Nyatanya, meski tak dianggap terorganisir, ojek pangkalan ini sebenarnya memiliki struktur sosial yang tertata rapih dalam suatu komunitas atau paguyuban. Sistem paguyuban ini tidak main-main, di sana mereka menentukan tarif pasar yang berlaku, sistem antrian, bagi-bagi rejeki, dan juga pelanggan lokal. Penerapannya lebih ke arah kekeluargaan, bukan korporasi seperti yang diterapkan oleh jasa ojek profesional.
Memang jika harus dijabarkan lebih lanjut, fungsi dari paguyuban ini masih sangat abstrak dan tak bisa diukur secara pasti karena erat kaitannya dengan sosial. Melalui paguyuban, tukang ojek juga bisa mendapat “asuransi” berupa bantuan keluarga atau teman. Selain itu, tak sembarang tukang ojek juga bisa bergabung untuk masuk dalam satu paguyuban.
Masih tepatkah bila kita menyebut ojek konvensional tidak terorganisir?
Waktu dan preferensi pasar adalah penentu akhir
Jika ingin dilanjutkan perdebatan mana yang lebih baik dan mana yang buruk, saya rasa tidak akan menemukan ujungnya untuk waktu sekarang. Industri yang dimasuki oleh jasa ojek profesional yang memanfaatkan teknologi seperti yang dilakukan Go-Jek, GrabBike, dan sejenisnya ini masih hijau. Perlu waktu untuk pembuktian dari segala sisi terobosan konsep yang dilakukan oleh penyedia jasa ojek profesional ini, karena tak mudah untuk merubah preferensi pasar yang sudah terbentuk lama.

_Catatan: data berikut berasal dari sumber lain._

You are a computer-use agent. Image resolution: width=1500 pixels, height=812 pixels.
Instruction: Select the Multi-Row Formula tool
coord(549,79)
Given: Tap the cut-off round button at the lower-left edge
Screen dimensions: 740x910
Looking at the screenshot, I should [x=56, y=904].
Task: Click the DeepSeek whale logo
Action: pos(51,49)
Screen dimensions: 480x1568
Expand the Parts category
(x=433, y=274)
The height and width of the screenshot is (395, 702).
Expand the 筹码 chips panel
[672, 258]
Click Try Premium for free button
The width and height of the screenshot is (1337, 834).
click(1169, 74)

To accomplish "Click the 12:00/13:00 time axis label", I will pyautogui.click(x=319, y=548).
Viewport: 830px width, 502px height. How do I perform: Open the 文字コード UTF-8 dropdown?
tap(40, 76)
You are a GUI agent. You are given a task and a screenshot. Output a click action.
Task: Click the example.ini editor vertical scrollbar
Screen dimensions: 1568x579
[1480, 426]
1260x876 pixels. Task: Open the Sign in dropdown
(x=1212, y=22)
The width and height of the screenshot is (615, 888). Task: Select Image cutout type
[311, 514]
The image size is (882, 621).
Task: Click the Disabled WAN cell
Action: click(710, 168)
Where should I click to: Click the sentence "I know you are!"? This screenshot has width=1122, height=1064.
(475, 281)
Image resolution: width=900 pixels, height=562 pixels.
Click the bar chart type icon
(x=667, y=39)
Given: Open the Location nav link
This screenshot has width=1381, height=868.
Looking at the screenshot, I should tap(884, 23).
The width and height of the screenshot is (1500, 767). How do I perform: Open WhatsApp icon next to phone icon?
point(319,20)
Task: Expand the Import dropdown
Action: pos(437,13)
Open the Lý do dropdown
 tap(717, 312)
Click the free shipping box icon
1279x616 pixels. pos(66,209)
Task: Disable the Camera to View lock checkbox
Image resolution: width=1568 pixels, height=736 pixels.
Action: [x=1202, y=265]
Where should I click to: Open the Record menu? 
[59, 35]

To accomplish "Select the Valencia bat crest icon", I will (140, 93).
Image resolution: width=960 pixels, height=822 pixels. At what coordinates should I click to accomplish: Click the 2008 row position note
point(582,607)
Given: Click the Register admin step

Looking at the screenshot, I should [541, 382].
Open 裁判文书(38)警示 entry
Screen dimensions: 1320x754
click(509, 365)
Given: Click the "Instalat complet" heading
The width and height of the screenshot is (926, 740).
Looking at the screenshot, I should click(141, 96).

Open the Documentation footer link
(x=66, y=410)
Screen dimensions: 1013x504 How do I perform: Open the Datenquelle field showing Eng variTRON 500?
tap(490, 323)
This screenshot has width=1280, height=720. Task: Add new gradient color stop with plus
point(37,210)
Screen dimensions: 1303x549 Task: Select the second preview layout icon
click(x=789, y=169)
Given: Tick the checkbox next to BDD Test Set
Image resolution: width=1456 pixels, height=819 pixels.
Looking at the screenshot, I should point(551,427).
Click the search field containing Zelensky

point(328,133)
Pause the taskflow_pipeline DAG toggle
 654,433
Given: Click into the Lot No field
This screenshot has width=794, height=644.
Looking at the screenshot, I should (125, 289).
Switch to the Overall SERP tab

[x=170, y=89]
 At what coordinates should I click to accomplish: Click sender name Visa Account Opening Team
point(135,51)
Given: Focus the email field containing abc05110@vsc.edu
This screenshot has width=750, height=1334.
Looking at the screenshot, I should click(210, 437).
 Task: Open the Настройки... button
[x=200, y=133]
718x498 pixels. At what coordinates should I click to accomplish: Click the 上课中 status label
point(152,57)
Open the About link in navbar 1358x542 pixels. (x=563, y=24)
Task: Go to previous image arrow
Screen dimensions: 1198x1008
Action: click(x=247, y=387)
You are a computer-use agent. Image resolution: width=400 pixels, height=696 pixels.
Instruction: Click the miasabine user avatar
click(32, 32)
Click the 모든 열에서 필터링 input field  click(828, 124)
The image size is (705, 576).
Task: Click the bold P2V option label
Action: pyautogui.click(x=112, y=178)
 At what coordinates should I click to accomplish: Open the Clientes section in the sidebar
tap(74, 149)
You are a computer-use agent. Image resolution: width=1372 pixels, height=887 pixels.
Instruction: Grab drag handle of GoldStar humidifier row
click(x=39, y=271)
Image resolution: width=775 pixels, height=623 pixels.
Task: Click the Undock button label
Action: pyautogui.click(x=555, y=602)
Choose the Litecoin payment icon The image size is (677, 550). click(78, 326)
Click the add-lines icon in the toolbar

Saat ini, para penyedia jasa ojek profesional memiliki tantangan yang cukup berat. Selain harus dapat memenangkan hati masyarakat, mereka juga harus dapat memenangkan hati para tukang ojek konvensional untuk bergabung. Jika tidak bisa menjalankan keduanya, bukan hanya kepercayaan masyarakat yang hilang, tapi juga kepercayaan dari para pelaku sistem lama untuk bergabung.
Baik itu ojek profesional ataupun ojek pangkalan, keduannya memiliki kelebihan masih-masing yang tak terbantahkan. Banyak yang mendukung terobosan seperti Go-Jek, tapi tak sedikit pula yang paham ilmu sosial yang memberikan dukungan pada ojek konvensional agar tetap bertahan.
Sebagai pendatang, saya sendiri cenderung lebih memilih jasa ojek profesional. Meskipun demikian, saya juga percaya bahwa dalam waktu dekat ini layanan ojek konvesnional tak akan mati terbunuh, tetapi mereka akan mengalami masa sulit dalam bertarung. Pada akhirnya waktu dan juga mereka yang dapat memenangkan preferensi pasarlah yang akan jadi penentu siapa yang pantas untuk dipertahankan nanti.